Work order → Please reproduce the lines of the records below from the one holding "Screen dimensions: 1051x518" through the one holding "Task: Click the green", inclusive, skipping all pictures.

Records from a collection
———

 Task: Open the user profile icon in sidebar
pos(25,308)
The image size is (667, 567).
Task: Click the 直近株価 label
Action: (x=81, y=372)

———

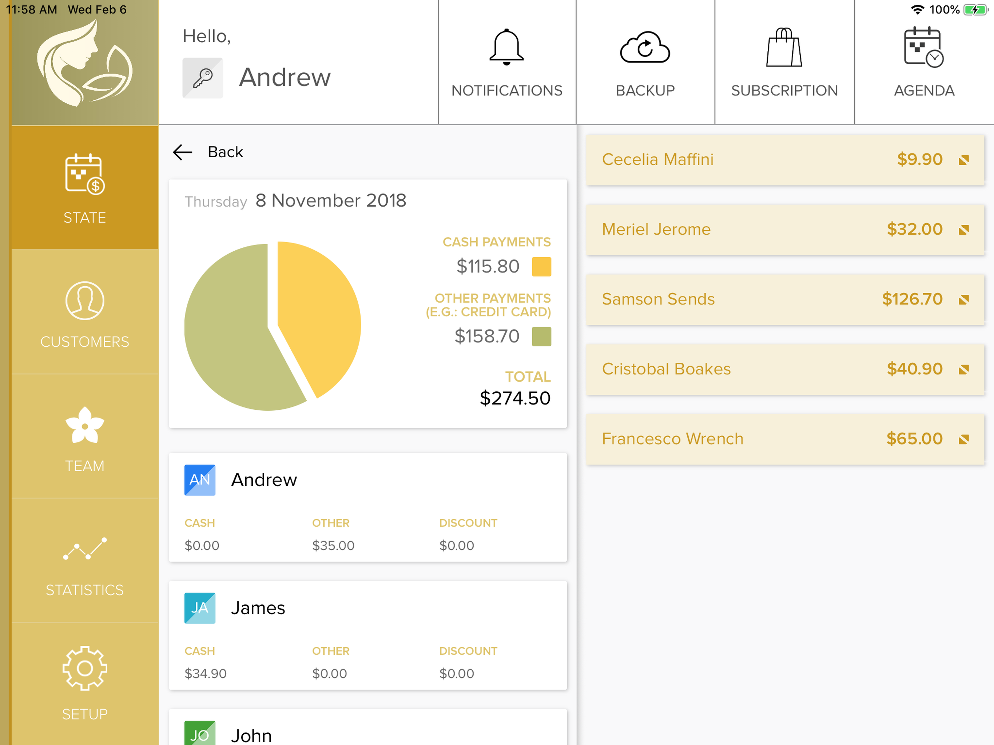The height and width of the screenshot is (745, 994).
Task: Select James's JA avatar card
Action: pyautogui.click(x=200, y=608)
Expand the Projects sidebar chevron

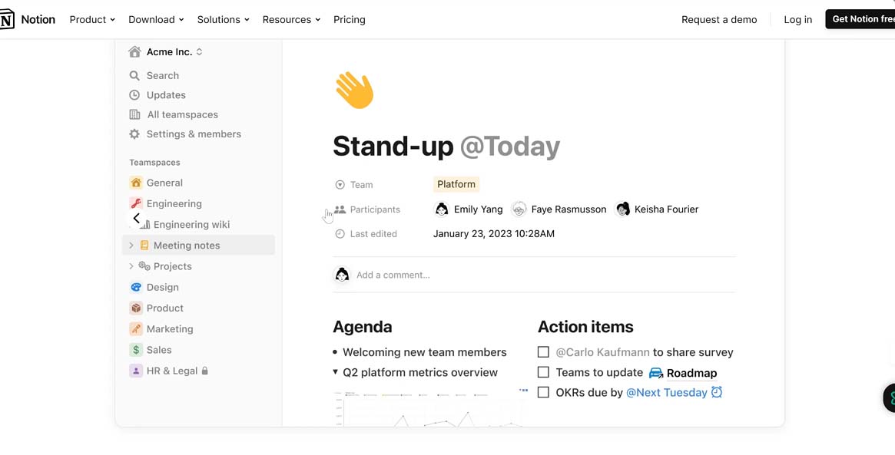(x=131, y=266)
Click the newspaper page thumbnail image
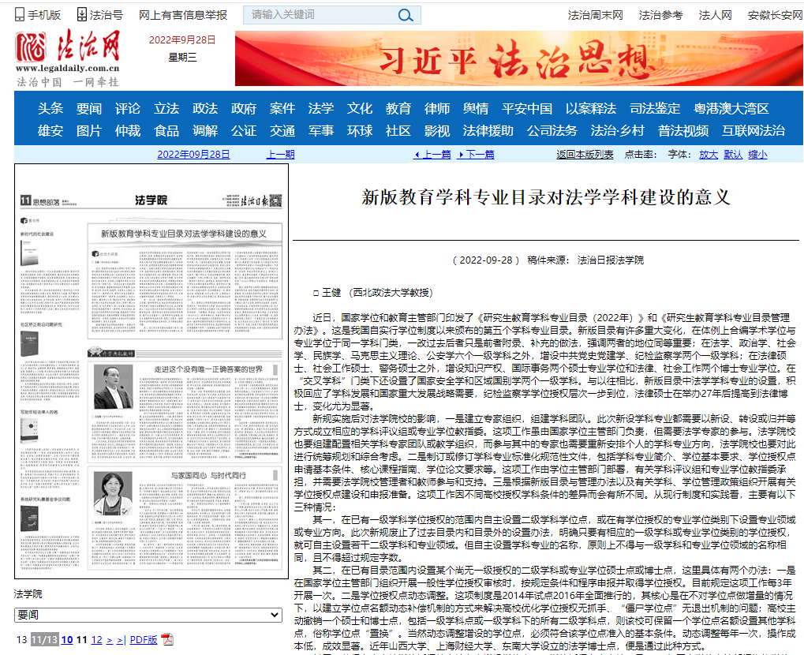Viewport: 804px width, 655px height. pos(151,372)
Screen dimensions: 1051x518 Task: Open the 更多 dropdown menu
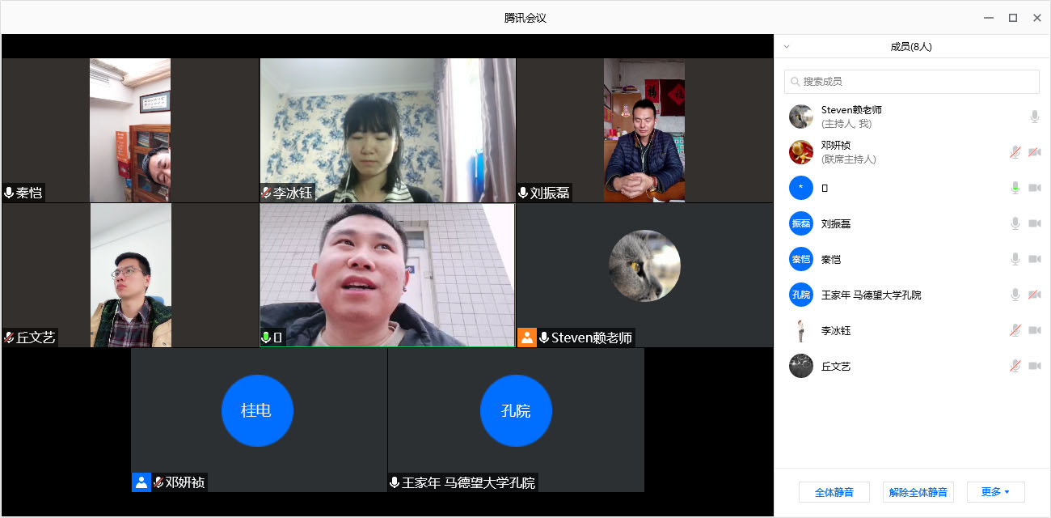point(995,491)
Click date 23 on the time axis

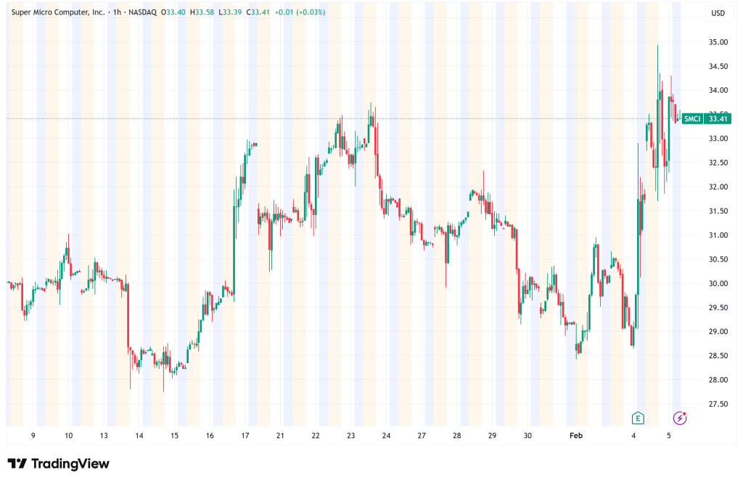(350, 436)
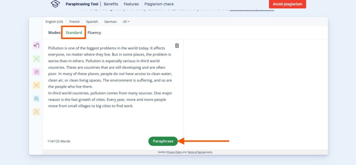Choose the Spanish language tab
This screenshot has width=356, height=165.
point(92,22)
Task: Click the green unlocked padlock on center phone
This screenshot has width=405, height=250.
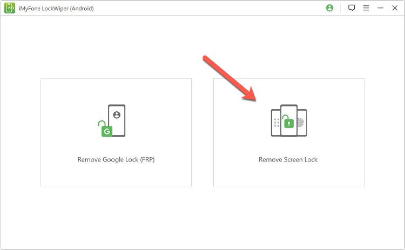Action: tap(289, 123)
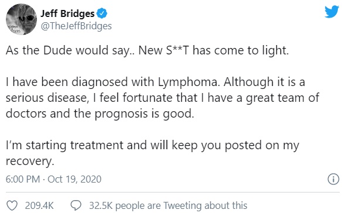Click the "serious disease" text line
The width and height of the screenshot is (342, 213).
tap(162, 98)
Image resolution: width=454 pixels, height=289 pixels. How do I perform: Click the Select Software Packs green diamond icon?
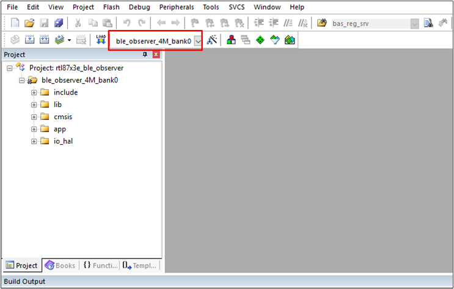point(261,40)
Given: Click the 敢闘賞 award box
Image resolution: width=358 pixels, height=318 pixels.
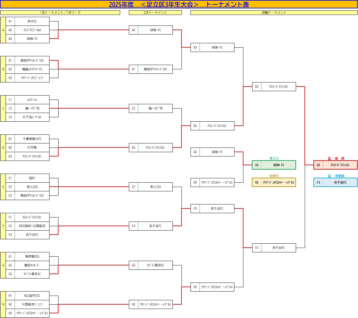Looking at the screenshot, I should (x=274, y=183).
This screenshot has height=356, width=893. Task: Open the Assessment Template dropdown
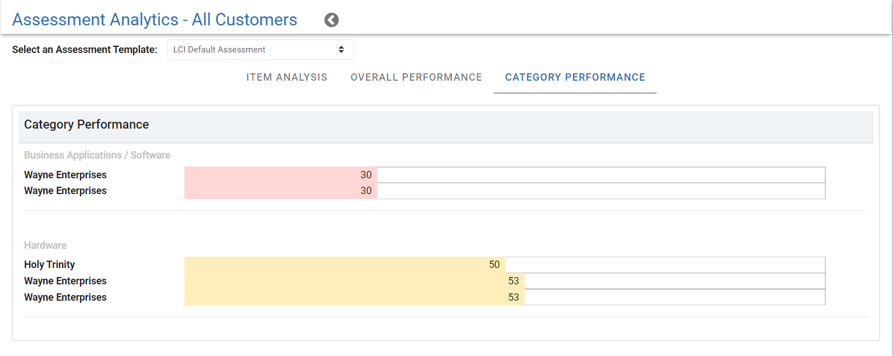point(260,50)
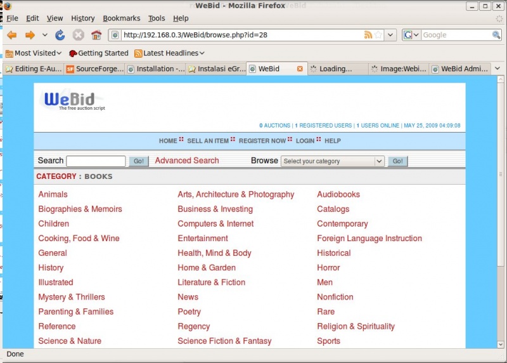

———

Written answer →
Screen dimensions: 1051x518 Task: Open the 更多 dropdown menu
point(995,491)
Click date 23 on the time axis

(350, 436)
Choose the Spanish language tab
This screenshot has width=356, height=165.
point(92,22)
Task: Click the green unlocked padlock on center phone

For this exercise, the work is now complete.